Kane Hodder is a name that's become synonymous with the horror genre. The man single-handedly brought new life to the role of Jason Voorhees, he's killed more people on screen than anyone else, and not to mention, he's a convention staple that thousands of fans flock to every year in order to meet and greet one of cinema's most iconic and hard-working individuals.
Hodder may portray vicious killers in many of the films he's lent his talents to, but underneath all that Jason and Victor Crowley makeup, there's a man who's suffered a considerable amount of pain, both emotional and physical, in his lifetime. Derek Dennis Herbert's (They're Inside) documentary To Hell and Back: The Kane Hodder Story sees the hulking icon opening up about some these painful subjects, giving us, the fans, a rare glimpse into the legend’s heart.
The documentary opens with a bloody montage of some of Kane's greatest on screen kills, a real treat that's sure to have you grinning ear-to-ear. Although, shortly after, the film dives into the chronological telling of Kane's life story, beginning with the extreme bullying he was subjected to in grade school. Now, I'll be the first to tell you that, as a near-30-year-old, grown ass man, it's quite a punch in the gut to see Kane teary-eyed when talking about some of his most sensitive and traumatic memories. I teared up and you probably will too.
The film offers up a glimmer of happiness, as Kane reflects on a trip to Universal Studios in his teens that gave him the urge to pursue a career in filmmaking, but not much later into the doc, the topic of Kane's tragic stunt demonstration gone awry is discussed. At the age of 22, his career (and life) was almost cut short before it even really began when he attempted to do a burn stunt for a local newspaper. This led to months and months of horrific recovery in an ill-equipped hospital, made worse by both the misguided decisions by doctors and his own father. Again, you'll probably find yourself getting choked up as Kane bravely recalls the months of hardship he endured in the hospital before eventually finding the doctor who saved his life and got him back in front of the camera.
Although these events have been covered previously in the book Unmasked, an autobiography Hodder co-wrote with author Mike Aloisi - who is a key interviewee in To Hell and Back - it's exponentially more effective to see Kane personally look back on these events rather than reading them. Witnessing Hodder at his most vulnerable as he nearly breaks down at one point and asks for the cameras to be turned off at another shows just how difficult it was for him to discuss these harrowing memories, but his willingness to do so makes To Hell and Back all the more effective. One could think that seeing such a hulking, intimidating presence showcasing such deep emotions would spell bad news for his public persona, but they'd be dead wrong. As someone who values Kane's life and legacy, I've developed even more of a respect for the man upon learning about the hardships he's not only survived, but has overcome and thrived both on screen and off.

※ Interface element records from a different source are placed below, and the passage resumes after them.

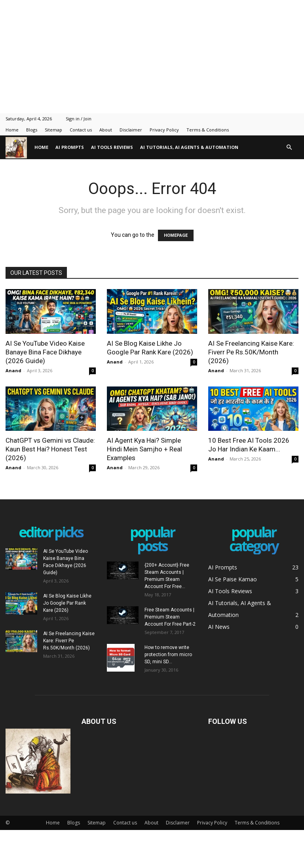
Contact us (81, 129)
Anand (13, 370)
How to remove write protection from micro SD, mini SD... (168, 655)
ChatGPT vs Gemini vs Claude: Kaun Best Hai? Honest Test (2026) (50, 449)
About (106, 129)
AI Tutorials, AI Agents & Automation (189, 147)
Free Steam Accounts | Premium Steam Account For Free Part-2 (170, 617)
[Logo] (18, 147)
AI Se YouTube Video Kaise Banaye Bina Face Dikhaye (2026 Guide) (45, 352)
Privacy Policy (164, 129)
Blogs (32, 129)
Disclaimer (131, 129)
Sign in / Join (78, 118)
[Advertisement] (152, 55)
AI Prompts (70, 147)
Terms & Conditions (207, 129)
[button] (289, 147)
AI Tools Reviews (112, 147)
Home (12, 129)
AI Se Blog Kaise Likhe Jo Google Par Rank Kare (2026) (67, 603)
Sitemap (53, 129)
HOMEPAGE (176, 235)
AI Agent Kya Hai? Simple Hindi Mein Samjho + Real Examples (144, 449)
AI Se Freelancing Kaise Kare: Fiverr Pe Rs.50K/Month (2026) (251, 352)
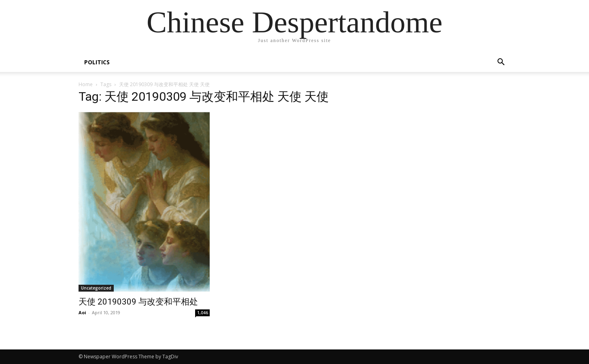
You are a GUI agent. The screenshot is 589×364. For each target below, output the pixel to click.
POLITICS (97, 62)
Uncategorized (96, 288)
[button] (501, 63)
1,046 (202, 313)
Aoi (82, 312)
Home (85, 84)
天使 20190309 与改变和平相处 (138, 302)
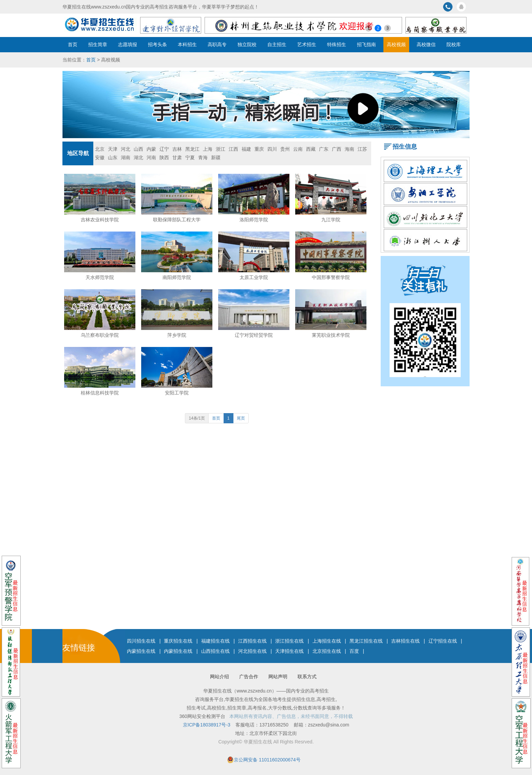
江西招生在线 (252, 641)
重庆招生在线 (178, 641)
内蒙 (151, 149)
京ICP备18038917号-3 (207, 725)
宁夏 (190, 158)
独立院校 (247, 44)
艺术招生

Hodder also revisits one of his biggest professional disappointments: not being able to don the hockey mask once again for Freddy vs. Jason, which is utter blasphemy in my opinion, but that's irrelevant. To Hell and Back isn’t all tales of hardship though, as the "back" part of the title suggests, the doc chronicles Hodder's accomplishments, fun memories, convention appearances and more. Hodder discusses how proud he is to have never broken a bone as a stuntman, while also casting some shade at those who brag about how many they have broken. Aside from Hodder's own recollections, professional collaborators such as the late, great Friday the 13th Part VII director John Carl Buechler, franchise creator Sean S. Cunningham and Hatchet director Adam Green all divulge their experiences working with and knowing Hodder.
Some of the horror genre's most distinguished faces also lend their voices to the doc, including Robert Englund, Cassandra Peterson, Bruce Campbell, Danielle Harris, Sid Haig, Bill Moseley and Felissa Rose, to name a few. A number of horror-convention attendees and fans also describe their experiences meeting Hodder and receiving his trademark chokehold for photos.
Meanwhile, To Hell and Back also offers a rather intimate look at Kane's personal life, introducing us to his wife and two sons. The actor expresses the importance of his fans and his love for meeting them.This part of the doc in particular establishes Hodder as more than just an actor and horror icon, it shows him as a real person, a subtle sweetheart and a family man. Even though it carries a fairly dark tone for the majority of its run time, Herbert’s documentary ends with an inspiring, hopeful message that will have fans looking forward to the years to come in Hodder's career.
Honestly, I did not expect this film to be so intense and heartfelt. Kane is an actor/stuntman whom I highly value, and in the minds of many, myself included, he is the one true Jason Voorhees. After viewing To Hell and Back, I now have a brand new perspective on the living legend that is Kane Hodder, one that's full of appreciation and admiration. It's obvious that everyone behind this film when above and beyond to deliver an honest, exhilarating and touching look into the life and career of one of the horror genre's most beloved figures. Quite simply, To Hell and Back is one of the best damn documentaries I've seen in a long time, and I can give the film my highest recommendation without a single shred of regret.
I would like to thank MVD Entertainment for providing me with a review copy of the film!